_Supplied records_.
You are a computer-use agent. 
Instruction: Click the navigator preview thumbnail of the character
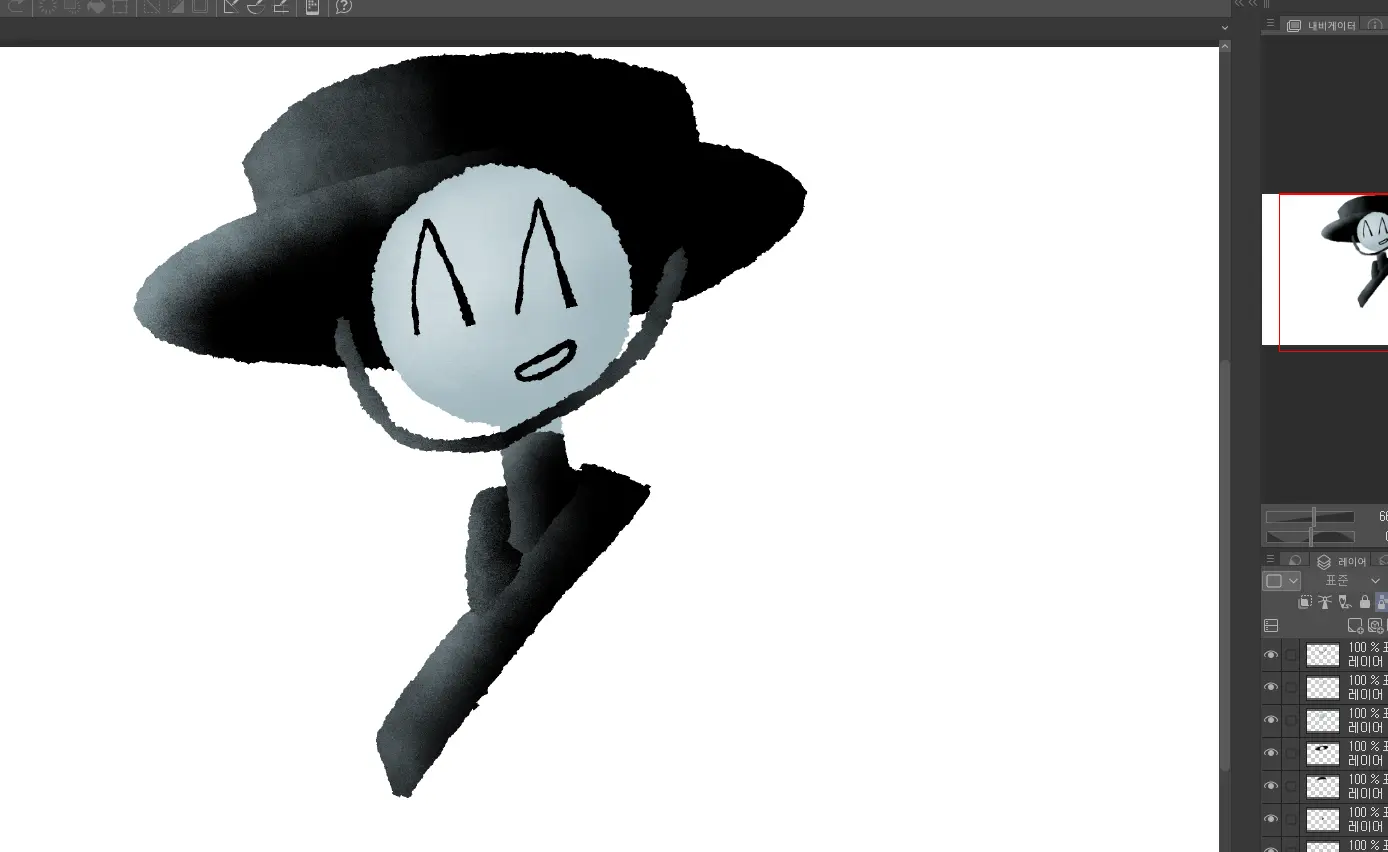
...
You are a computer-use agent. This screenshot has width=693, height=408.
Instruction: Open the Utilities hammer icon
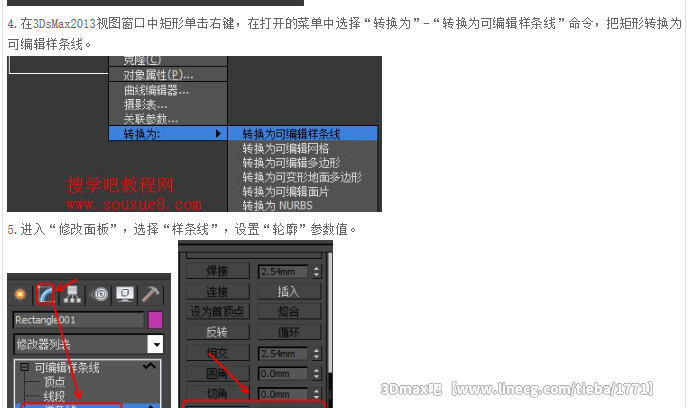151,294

_Directions for this task_.
Where the word "agent" appears in a line of the entries, copy that line.

_Answer to this exercise_.
You are a computer-use agent. 
You are a computer-use agent. This screenshot has width=693, height=408.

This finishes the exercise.